Eating a problem?
‘At the beginning, your eating disorder is light. It guides you, bewitches you, it infiltrates the myriad of threads that weave your dreams.
The light is mesmerising and pure and you are fixed on it: unwavering, driven, solitary. But your own light, the very essence of your self, is fading. Colour seeps from your world – rainbows become monotone, soft edges become angular, words of beauty become numbers, gains, losses. Joy is always just beyond reach, it slips away from you like water. The light evolves cold, and unforgiving, it steals your dreams. It is not your friend, after all.’
We know that life can be difficult sometimes. We all have things to face that feel very challenging. We try to find ways to cope, and for some of us, that might mean a change in our eating behaviour. If that has happened to you, and you are worried about it, don’t panic.
There is always hope, and we have seen many people recover fully from eating disorders.
I was a very insecure child, there was a lot of conflict in my family and I was often afraid my parents would divorce. I didn’t know how to win my parents’ approval so I tried to like what they liked. My mum was very beautiful and wanted us daughters to share her interest in fashion. But I liked sport – so I felt I was a disappointment to her and she did get angry with me sometimes.
She made one comment about being careful about what I ate so as not to put on weight. I went on an excessive diet and I got approval from her and others then, so carried on but found I could eat more if I made myself sick. This kept going for 8 years, especially when I was stressed. I was only happy when I was in ‘control’ and not eating many calories. Yet I was also ashamed, and scared of being found out.

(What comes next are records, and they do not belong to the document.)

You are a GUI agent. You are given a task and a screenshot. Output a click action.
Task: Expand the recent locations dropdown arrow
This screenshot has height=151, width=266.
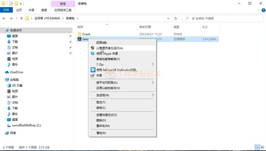tap(16, 19)
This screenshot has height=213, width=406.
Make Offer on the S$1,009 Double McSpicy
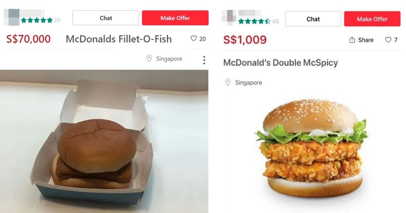[372, 19]
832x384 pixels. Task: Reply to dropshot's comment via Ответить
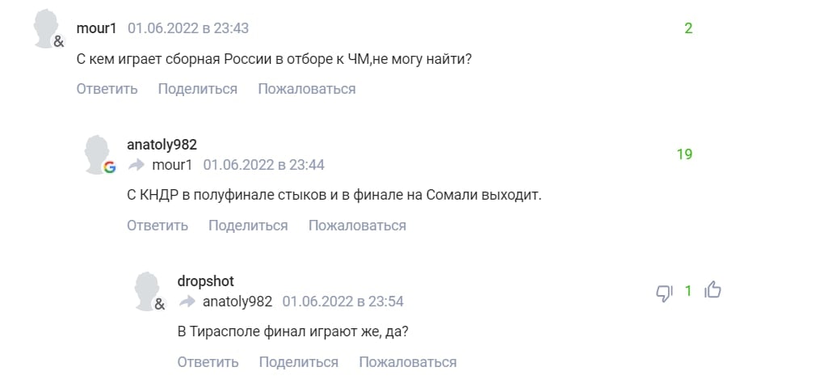point(208,362)
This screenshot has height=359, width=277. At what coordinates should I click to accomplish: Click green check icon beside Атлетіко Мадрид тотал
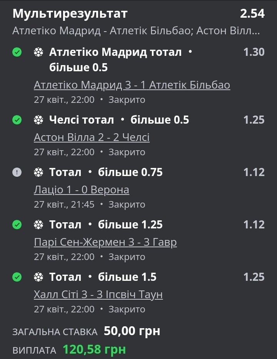[x=17, y=52]
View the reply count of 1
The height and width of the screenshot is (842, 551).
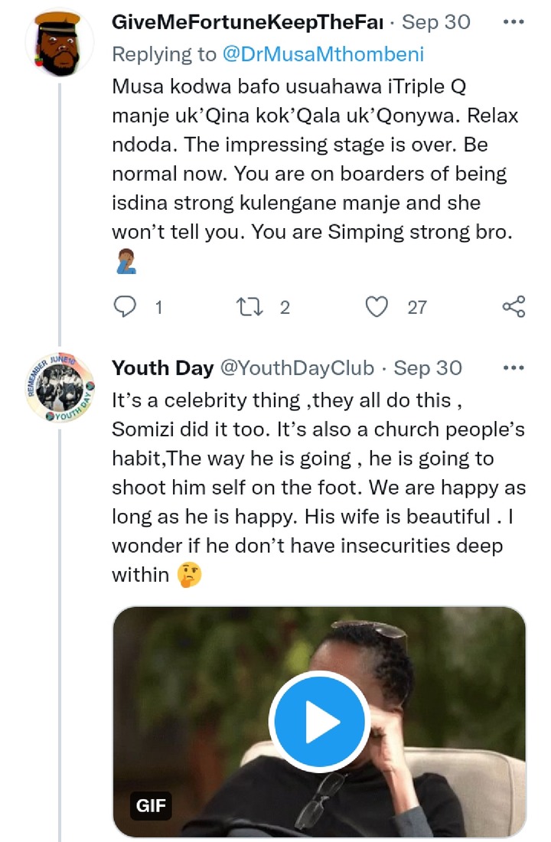[158, 308]
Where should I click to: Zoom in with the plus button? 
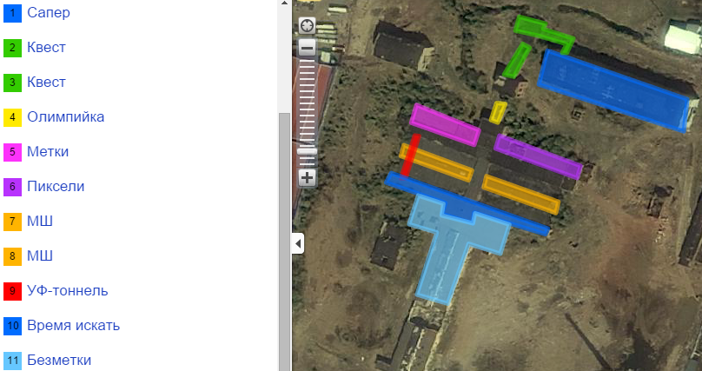(x=308, y=177)
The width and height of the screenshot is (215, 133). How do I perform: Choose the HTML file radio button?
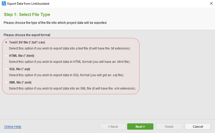[6, 56]
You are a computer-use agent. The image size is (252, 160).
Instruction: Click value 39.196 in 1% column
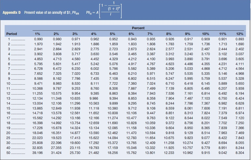[x=38, y=153]
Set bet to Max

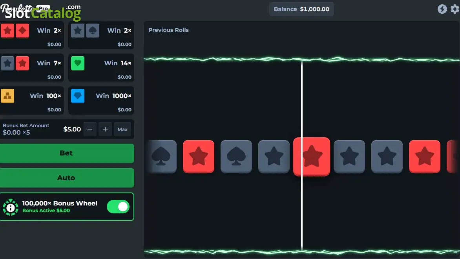tap(122, 129)
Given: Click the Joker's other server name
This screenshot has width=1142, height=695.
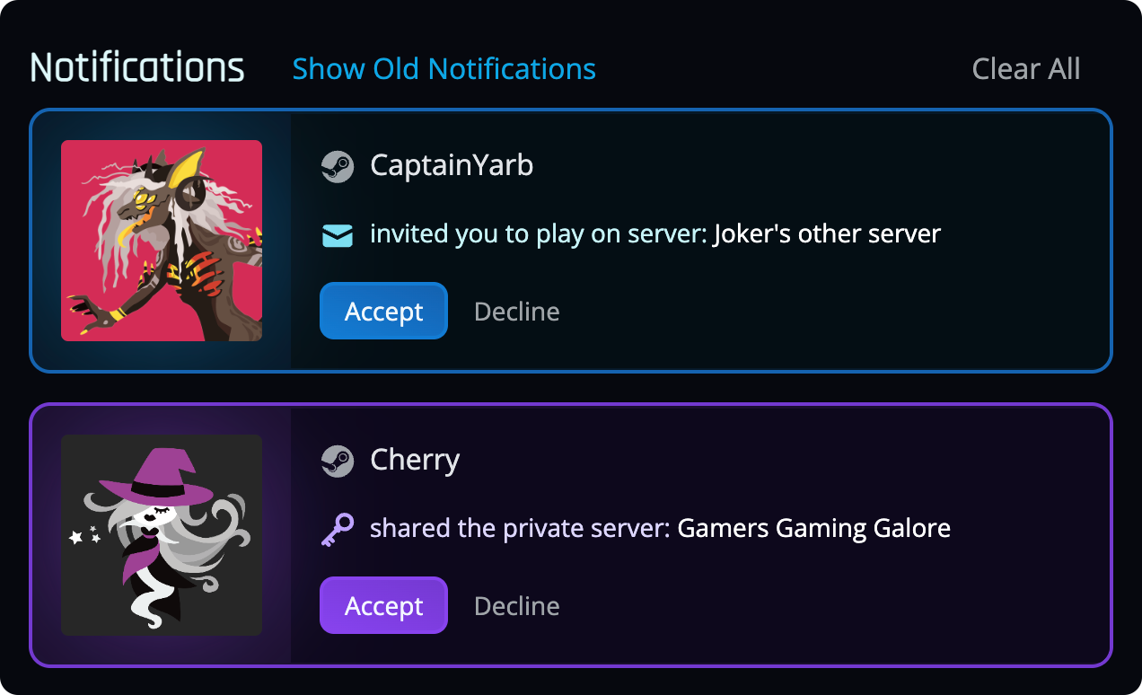Looking at the screenshot, I should pos(827,234).
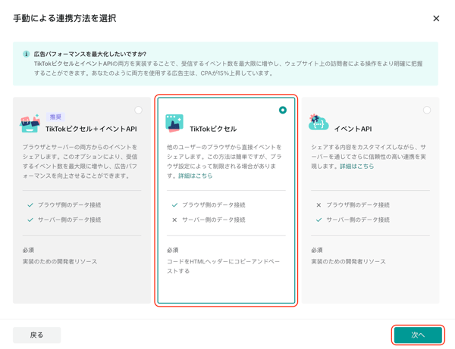Click the info icon in the banner
The width and height of the screenshot is (455, 349).
pos(26,55)
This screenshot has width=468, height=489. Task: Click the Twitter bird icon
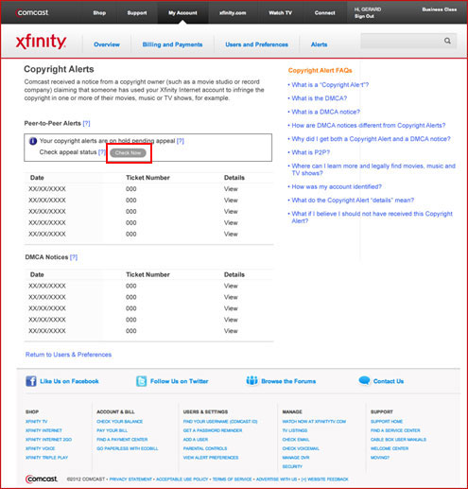point(141,381)
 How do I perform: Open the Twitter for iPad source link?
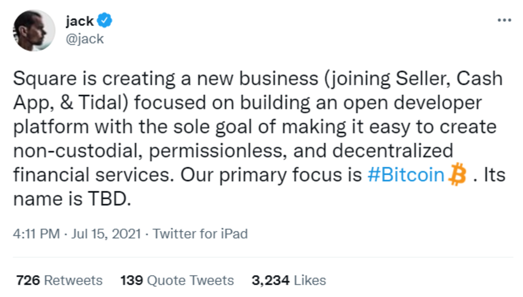(200, 234)
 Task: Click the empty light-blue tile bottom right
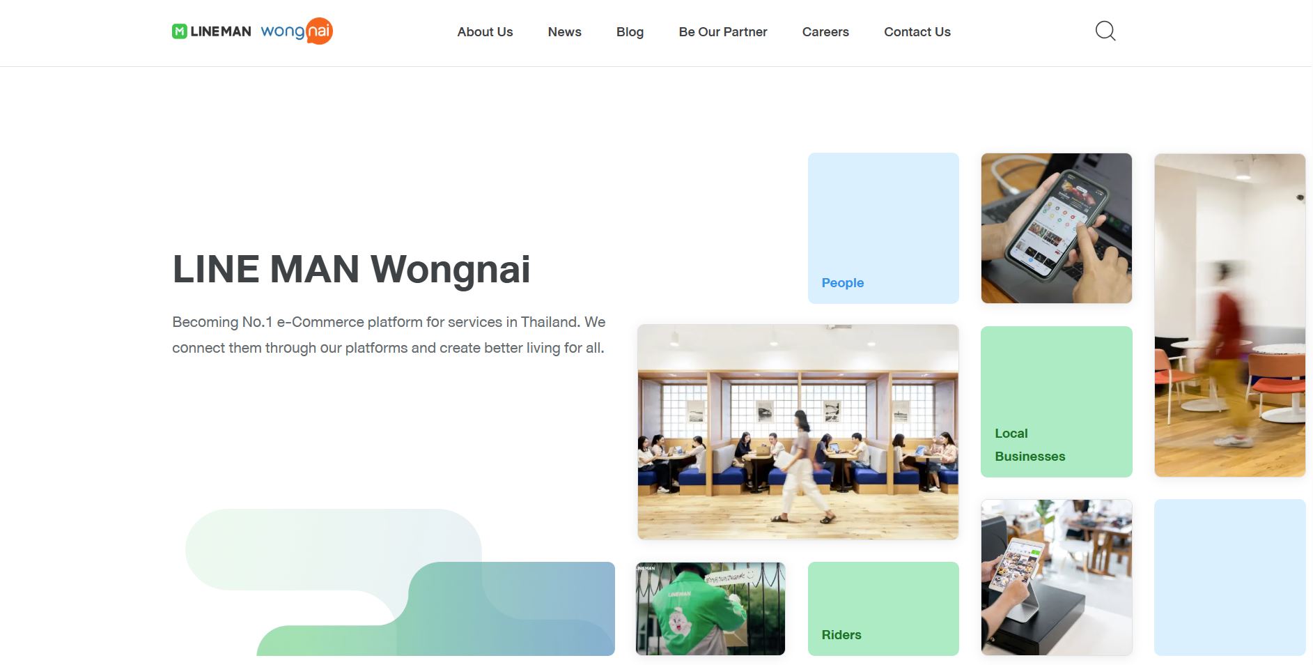click(x=1230, y=577)
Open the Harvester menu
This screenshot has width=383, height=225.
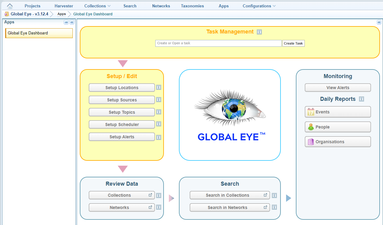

But I wore myself out with it all and finally made a decision to change. I made a better eating plan. I accepted my weight as it was. I stopped binging. It was progress, but still I was obsessed with calories from then on.
More recently, I have learnt how to be honest about how I feel, I am learning who I really am. I have forgiven my parents, forgiven myself, and I can see how different factors triggered my eating disorder, including my personality. I am setting myself free from calorie counting and now I don’t weigh myself any more – I even smashed up my scales!
I have got more confidence, I know when I’m hungry, and I have stayed the same weight. I am learning to relax about food, as well as learning to accept myself and like myself. I am ok. It’s normal to get things wrong. I am not so dependent on what I think others think of me. No more pretending!
Susan’s story may ring some bells for you. Perhaps you have done similar things with food – or perhaps you have been binging. Like Susan, you may feel unhappy about your relationship with food and wonder if you can change.
What do I do?
- Eating issues cover a wide spectrum. Do you recognise yourself in any of these people?
- Have a look at some signs and symptoms and see if you relate to any of them.
- Talk to someone you trust.
- See your GP. They should be able to reassure you and offer help if you need it.